Parenting teenagers has its ups and downs. Get advice from Mumsnetters here.

DD struggling with new friendship dynamics in Y11

1 reply

Plentyofcrisps · 27/11/2025 18:32

DD goes to a really lovely school, she has always had close friends and very few issues and we couldn’t be happier with the choices we made in terms of school.
Recently DD came to me and admitted she was feeling quite upset, we spoke about it more and the issue seems to be that the dynamics of friendship have changed and she’s struggling to adapt.
DD said she felt that in Y7-10 people tended to stick to their own friendship groups, those were the people you’d eat lunch with, walk to school with and do any group work with. There wasn’t necessarily any bullying, at least not involving DD, but people did tend to stick to their own groups.
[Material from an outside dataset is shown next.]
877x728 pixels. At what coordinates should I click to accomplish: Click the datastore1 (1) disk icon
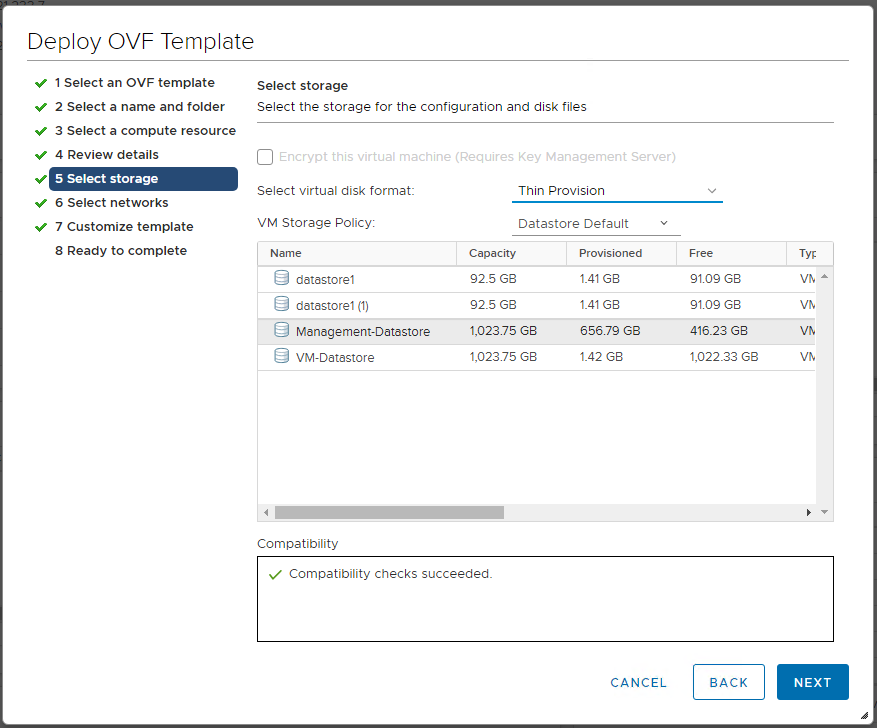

She also noted that overwhelming the groups were split by gender and the boys would stick together and the girls would stick together.
As she has moved into Y11 DD has noted that the dynamics seem to have changed, and while people will still have their core friends, such as people they talk to lots outside of school or go to hobbies with, in the actual school day they seem to be more fluid. She said that in group work there doesn’t seem to be a priority of sticking with friends anymore, people will just pick groups at random. She said she is never left without a group but does find if the group is people she doesn’t feel totally comfortable with she does get a bit shy and not speak up, this results in teachers calling her out for not pulling her weight. She also said that lunchtime is now a bit of a free for all. Y11 get to eat lunch in the same hall as the sixth formers, many of the Y11s have now got friendships with sixth formers, either from siblings or outside of school, so people don’t tend to stick with their core groups, conversations tend to run larger, people will lean over and include people at other tables, and generally don’t make an effort to sit with friends as they more or less view everyone as being a friend to some extent. DD also made it clear she is struggling with the dynamic of the boys and girls being more mingled, friendship groups have expanded and now the boys and girls hang out much more readily together. She told me she finds this uncomfortable as she doesn’t feel like any of the boys really like her or know her, and again she feels a bit shy as it’s not her usual group.
She was keen to point out she doesn’t think her friends are the issue, they check in on her, never leave her totally on her own and they still talk lots outside of school, but in school people are more inclined to just work together as a year group.

Im not actually too sure on how best to support DD with this? I think there is an element of personality where she won’t be the only shy kid struggling but also an element of just having to work on her confidence and integrate more.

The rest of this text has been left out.